• Passage provided:

▶

The myth is that “people didn’t evacuate for Katrina”. The truth, by your own account, is that something in the neighborhood of 90% of the parishes south of the lake did just that.
Of course, some people neither evacuated nor needed to be rescued. You are aware of this, right? A material number of people made an intelligent assessment of their situation and decided to remain behind. Some of these self-evacuated after the storm; a great many never left at all and managed to live off the grid for a few weeks without posing an inconvenience or danger to anyone. Of course, government is very, very angry with them and they will have to be punished like the naughty children they are.
I might add that “evacuation” is a phony standard anyway, since in a sane world of free citizens, evacuation would not be the default model for storm response. It’s time to re-visit the unexamined assumption that people need to flee for their lives whenever their masters tell them to be very, very afraid. I can guarantee you in the future it won’t be a case of the authorities yelling “jump!” and us asking, “how high, sir?”
TRT: so glad to see you’re doing fine. I had a feeling you would be.
You are aware of this, right?
Yes, in answer to yo ur unrelated snotty question.
A material number of people made an intelligent assessment of their situation and decided to remain behind.
I presume your ethereal number does not include the 50,000 plucked from rooftops, pulled out of attics, and picked up from tiny land plots amid flood water who did not make intelligent decisions in the face of grave danger.
When you take things out of context to start an argument, your position would carry more water with tighter numbers than "material."

◀

• Objective A:
List every line in the listing that contains the word "width". Case counts.

• Entries:

▶

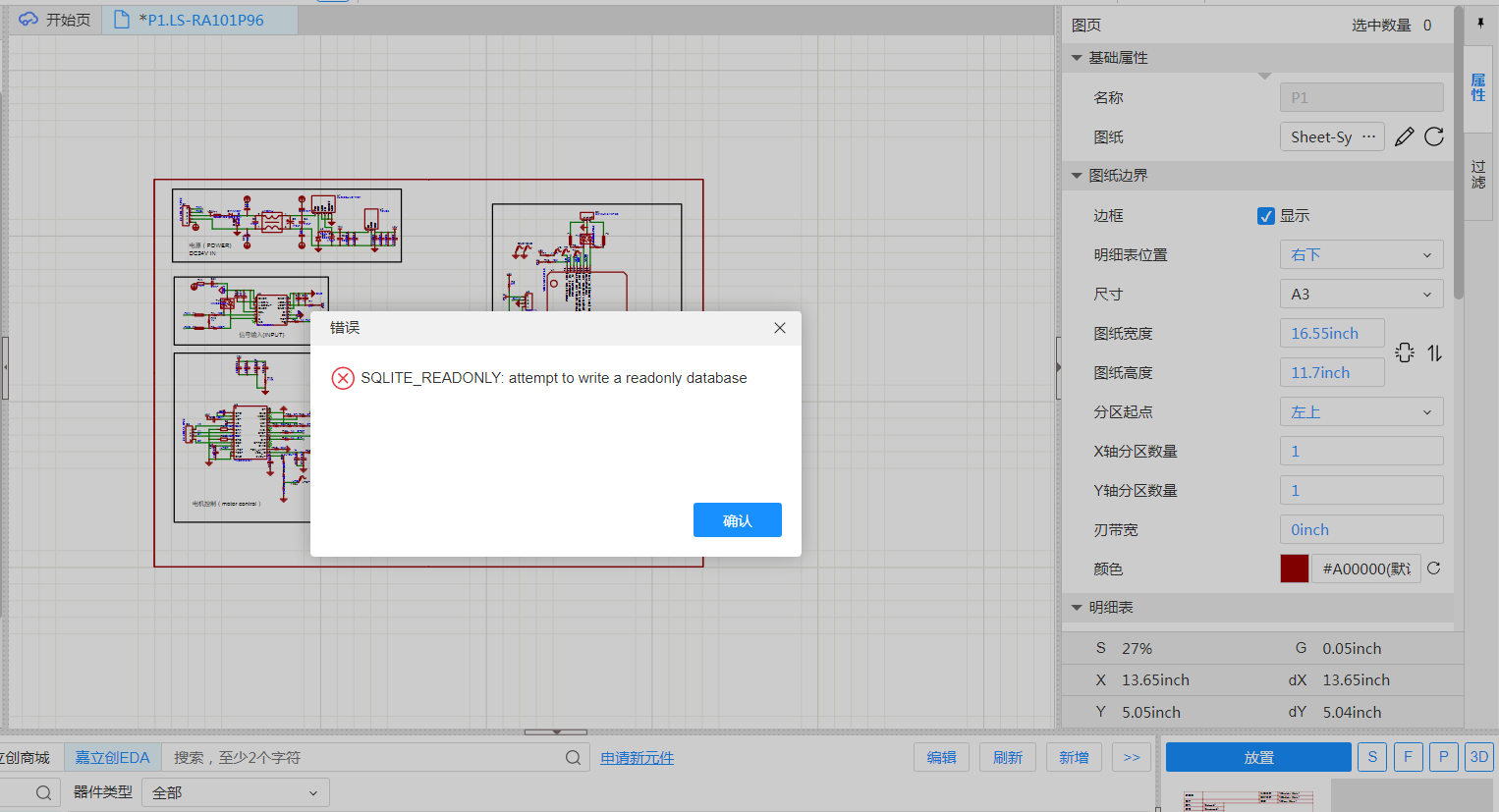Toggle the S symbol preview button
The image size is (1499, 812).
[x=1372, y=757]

◀
▶

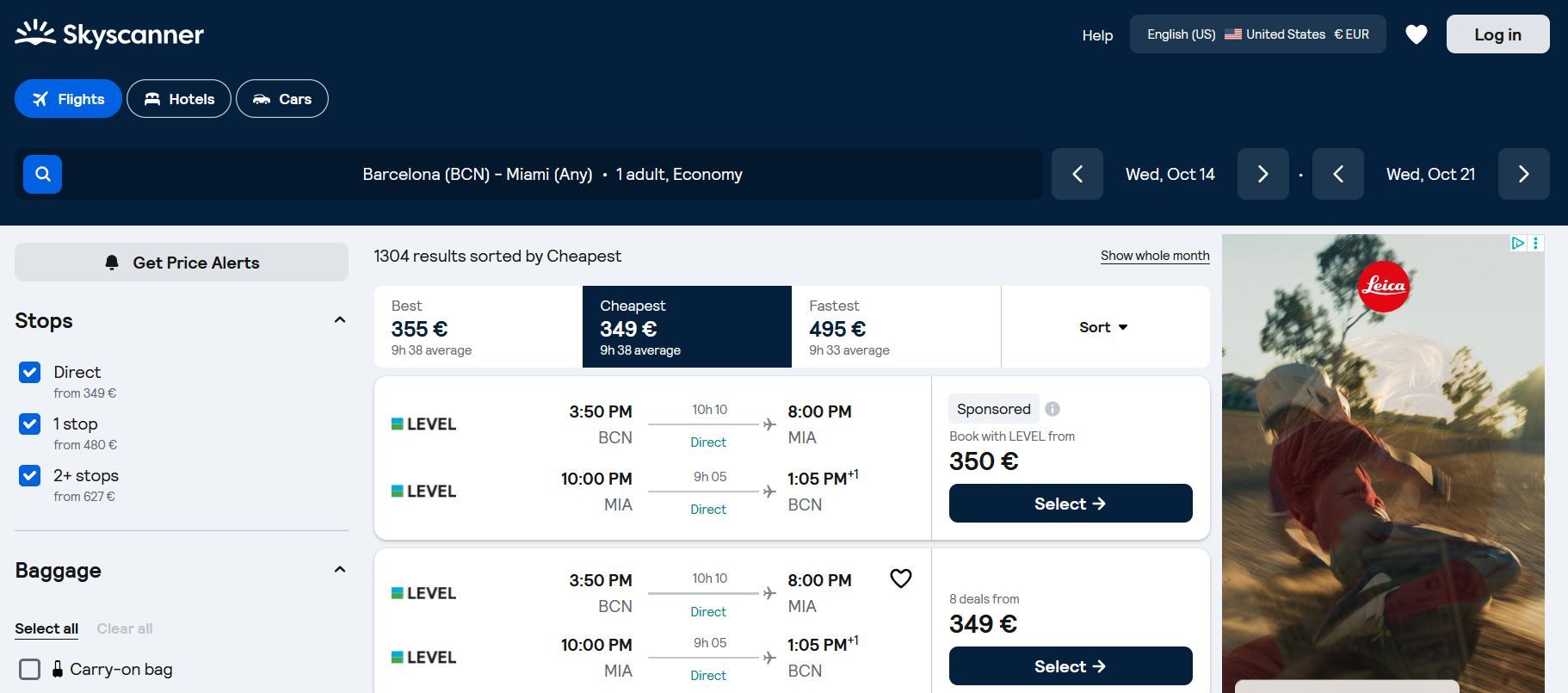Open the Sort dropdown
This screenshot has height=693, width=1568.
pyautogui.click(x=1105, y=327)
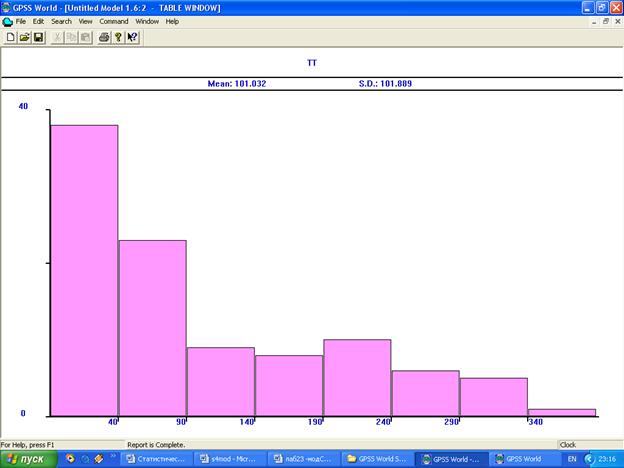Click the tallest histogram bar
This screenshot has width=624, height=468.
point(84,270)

◀

• Objective B:
Reproduce verbatim the part of the Katrina evacuation comment starting with "TRT: so glad" and going on through "of grave danger.".

• Exercise output A:
This screenshot has height=693, width=1568.
This screenshot has width=624, height=468.

• Exercise output B:
TRT: so glad to see you’re doing fine. I had a feeling you would be.
You are aware of this, right?
Yes, in answer to yo ur unrelated snotty question.
A material number of people made an intelligent assessment of their situation and decided to remain behind.
I presume your ethereal number does not include the 50,000 plucked from rooftops, pulled out of attics, and picked up from tiny land plots amid flood water who did not make intelligent decisions in the face of grave danger.